There follows a guest post by Professor Roger Watson and Dr Niall McCrae.
Suicide is always a tragic event and information is not easy to obtain. This is for good reason, to prevent ‘hot spots’ being advertised and to reduce copycat events. Nevertheless, any landmark with altitude attracts suicide attempts and very few survivals. Sadly, the Humber Bridge is one such spot and only the most notable are reported such as double suicides, for example, and attempted double suicides involving a mother and child.
Since the Humber Bridge opened in 1981 there have been over 200 suicides, which approximates to just below five annually. Merely five persons survived the fall. In the most recent complete annual figures we can find, from a 2019 study of suicides in Hull, three were attributed to jumping from the structure dubbed “the bridge to nowhere”. But the toll appears to have risen sharply under the COVID-19 regime.
In the last month alone there were six deaths from suicide on the Humber Bridge, many of them young people.

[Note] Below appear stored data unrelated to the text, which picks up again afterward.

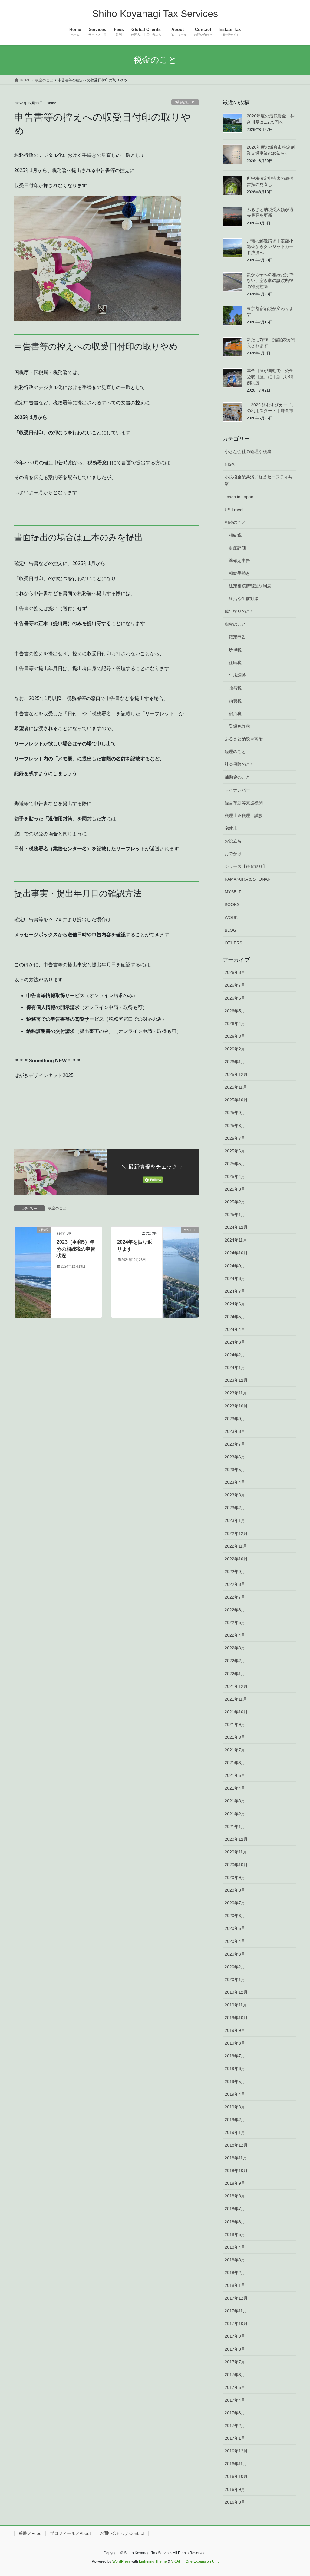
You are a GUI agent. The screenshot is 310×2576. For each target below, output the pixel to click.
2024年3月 (235, 1342)
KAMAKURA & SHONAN (248, 879)
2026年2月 (235, 1049)
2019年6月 (235, 2068)
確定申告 (237, 636)
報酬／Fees (30, 2533)
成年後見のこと (239, 611)
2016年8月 (235, 2502)
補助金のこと (237, 777)
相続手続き (239, 573)
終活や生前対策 (244, 598)
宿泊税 (235, 713)
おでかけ (233, 853)
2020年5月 (235, 1928)
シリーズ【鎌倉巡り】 (246, 866)
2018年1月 (235, 2285)
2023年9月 (235, 1418)
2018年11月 (236, 2157)
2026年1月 (235, 1061)
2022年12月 (236, 1533)
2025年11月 (236, 1087)
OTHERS (233, 943)
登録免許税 (239, 726)
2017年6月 (235, 2374)
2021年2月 (235, 1813)
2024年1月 (235, 1367)
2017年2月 (235, 2425)
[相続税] (33, 1271)
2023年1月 (235, 1520)
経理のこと (235, 751)
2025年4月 (235, 1176)
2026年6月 (235, 998)
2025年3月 (235, 1189)
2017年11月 (236, 2310)
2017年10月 (236, 2323)
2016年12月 (236, 2451)
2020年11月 (236, 1852)
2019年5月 (235, 2081)
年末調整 (237, 675)
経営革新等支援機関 (244, 802)
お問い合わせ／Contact (122, 2533)
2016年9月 (235, 2489)
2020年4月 (235, 1941)
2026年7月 (235, 985)
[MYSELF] (181, 1271)
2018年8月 (235, 2196)
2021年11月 (236, 1699)
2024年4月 (235, 1329)
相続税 (235, 535)
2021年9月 (235, 1724)
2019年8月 (235, 2043)
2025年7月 (235, 1138)
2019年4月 (235, 2094)
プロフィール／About (70, 2533)
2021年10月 (236, 1711)
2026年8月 (235, 972)
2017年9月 (235, 2336)
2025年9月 (235, 1112)
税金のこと (185, 102)
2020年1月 (235, 1979)
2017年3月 (235, 2412)
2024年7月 (235, 1291)
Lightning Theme (153, 2561)
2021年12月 (236, 1686)
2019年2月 (235, 2119)
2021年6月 (235, 1762)
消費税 (235, 700)
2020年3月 (235, 1954)
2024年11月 (236, 1240)
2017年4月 (235, 2400)
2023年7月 (235, 1444)
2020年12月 (236, 1839)
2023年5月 (235, 1469)
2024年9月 (235, 1265)
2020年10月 (236, 1864)
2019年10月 (236, 2017)
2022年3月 (235, 1647)
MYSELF (233, 891)
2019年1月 (235, 2132)
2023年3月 (235, 1495)
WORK (231, 917)
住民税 (235, 662)
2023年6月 (235, 1456)
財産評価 (237, 547)
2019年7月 (235, 2055)
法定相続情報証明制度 (250, 586)
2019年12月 (236, 1992)
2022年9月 (235, 1571)
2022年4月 (235, 1635)
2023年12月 (236, 1380)
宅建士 (231, 828)
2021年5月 (235, 1775)
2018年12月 (236, 2145)
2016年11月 (236, 2463)
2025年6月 (235, 1151)
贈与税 (235, 688)
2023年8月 (235, 1431)
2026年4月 (235, 1023)
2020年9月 (235, 1877)
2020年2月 (235, 1966)
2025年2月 (235, 1201)
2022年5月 (235, 1622)
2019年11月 (236, 2004)
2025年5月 (235, 1163)
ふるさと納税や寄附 (244, 738)
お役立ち (233, 840)
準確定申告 (239, 560)
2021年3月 (235, 1800)
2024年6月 (235, 1303)
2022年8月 (235, 1584)
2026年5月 (235, 1010)
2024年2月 (235, 1354)
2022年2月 (235, 1660)
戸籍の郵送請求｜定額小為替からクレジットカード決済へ (270, 246)
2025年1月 (235, 1214)
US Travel (234, 509)
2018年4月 (235, 2247)
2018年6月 (235, 2221)
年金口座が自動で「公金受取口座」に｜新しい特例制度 (270, 376)
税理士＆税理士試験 (244, 815)
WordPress (121, 2561)
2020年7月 (235, 1902)
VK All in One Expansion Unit (195, 2561)
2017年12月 (236, 2298)
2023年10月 (236, 1406)
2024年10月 (236, 1252)
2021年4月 (235, 1788)
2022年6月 (235, 1609)
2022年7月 (235, 1597)
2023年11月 (236, 1393)
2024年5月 (235, 1316)
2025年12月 (236, 1074)
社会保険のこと (239, 764)
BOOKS (232, 904)
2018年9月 (235, 2183)
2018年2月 (235, 2272)
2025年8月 (235, 1125)
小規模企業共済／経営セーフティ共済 (258, 480)
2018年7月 (235, 2208)
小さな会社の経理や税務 (248, 451)
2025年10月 (236, 1099)
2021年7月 (235, 1750)
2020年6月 (235, 1915)
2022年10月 (236, 1558)
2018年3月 (235, 2259)
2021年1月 (235, 1826)
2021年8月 (235, 1737)
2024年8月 (235, 1278)
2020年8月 (235, 1890)
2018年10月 (236, 2170)
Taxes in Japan (239, 496)
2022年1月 (235, 1673)
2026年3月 (235, 1036)
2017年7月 (235, 2361)
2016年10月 (236, 2476)
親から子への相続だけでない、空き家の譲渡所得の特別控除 (270, 280)
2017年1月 (235, 2438)
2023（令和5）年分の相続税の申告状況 (76, 1248)
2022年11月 (236, 1546)
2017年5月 (235, 2387)
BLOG (230, 930)
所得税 (235, 649)
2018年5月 (235, 2234)
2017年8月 (235, 2349)
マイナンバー (237, 790)
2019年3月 (235, 2107)
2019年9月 (235, 2030)
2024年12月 (236, 1227)
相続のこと (235, 522)
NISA (229, 464)
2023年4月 (235, 1482)
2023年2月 (235, 1507)
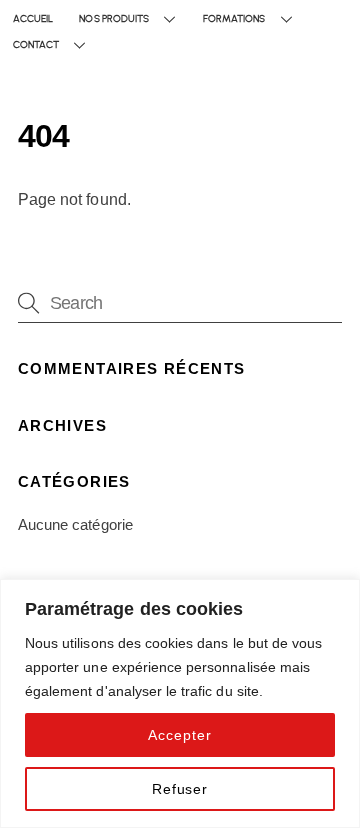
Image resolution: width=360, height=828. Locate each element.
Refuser (180, 789)
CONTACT (36, 44)
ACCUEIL (33, 18)
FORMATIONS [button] (234, 18)
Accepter (179, 735)
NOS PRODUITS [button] (114, 18)
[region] (180, 703)
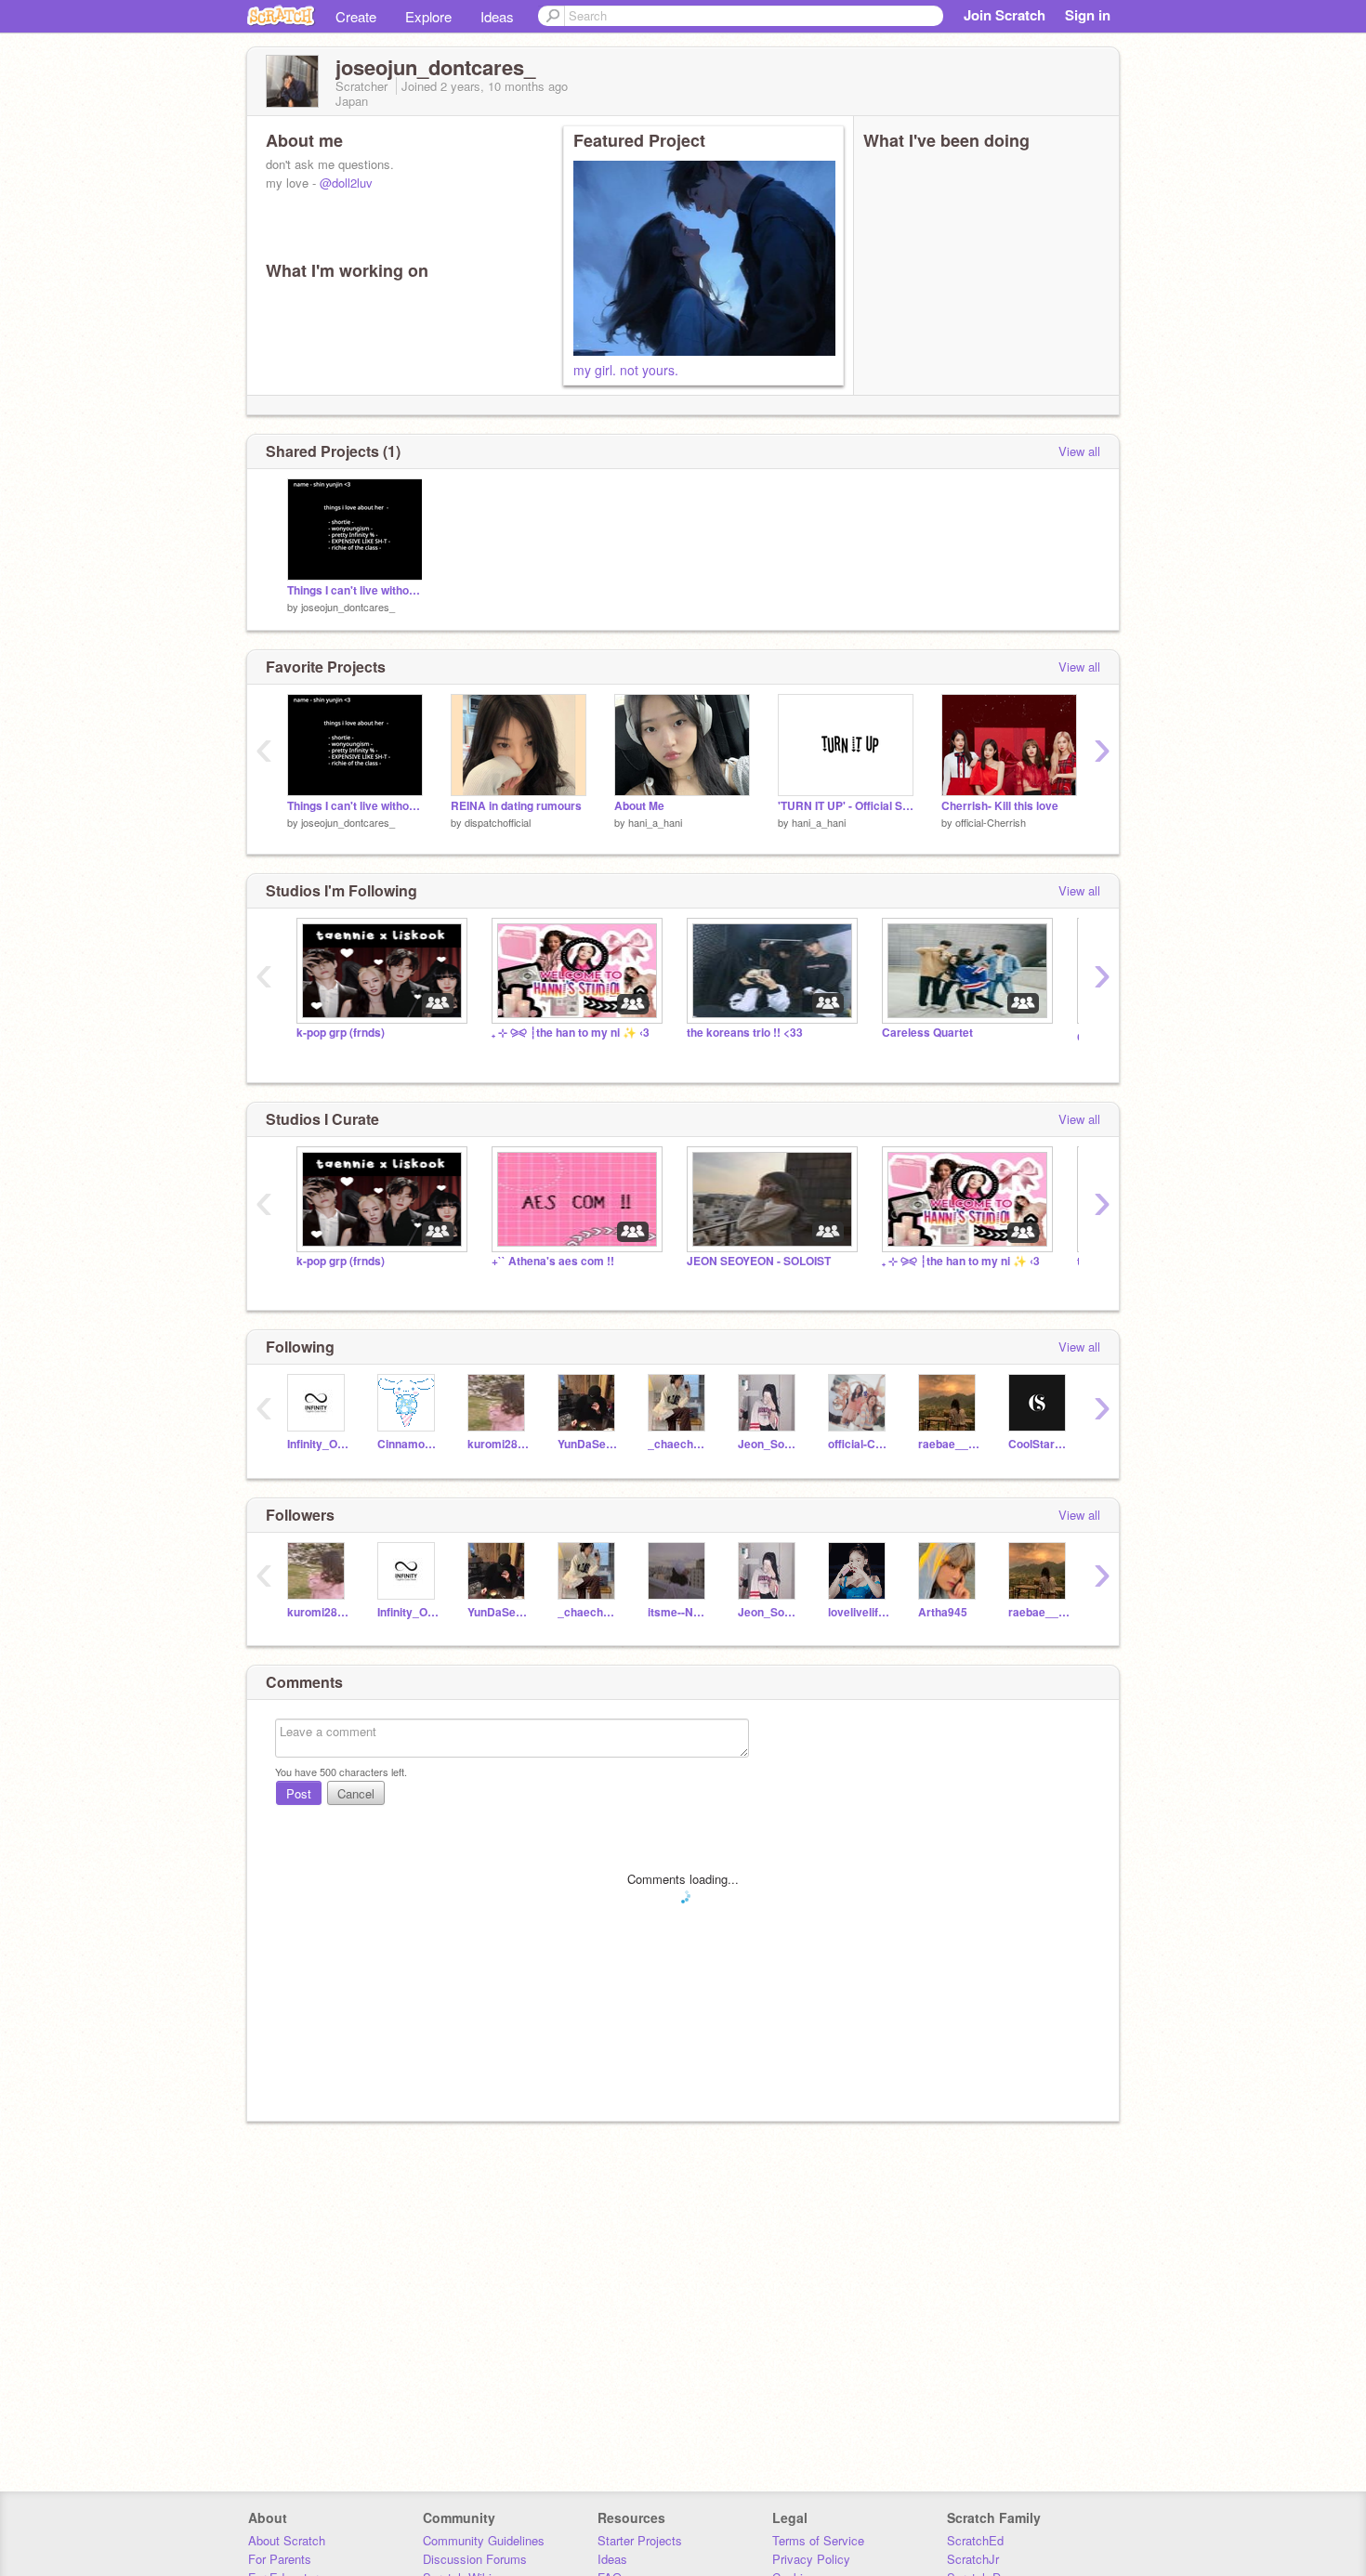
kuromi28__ (498, 1444)
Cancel (355, 1793)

This has prompted the closure of the footpaths and cycling commuters from Lincolnshire into East Yorkshire have to make special arrangements to cross the bridge to and from work. In none of the reports do we see any specific mention of the impact of lockdown; this is hardly surprising as the local newspapers have tended, like the mainstream media, to be “on message” regarding the need for COVID-19 restrictions. Were he still alive, we would be minded to consult Philip Larkin on this human calamity, and its callous cause.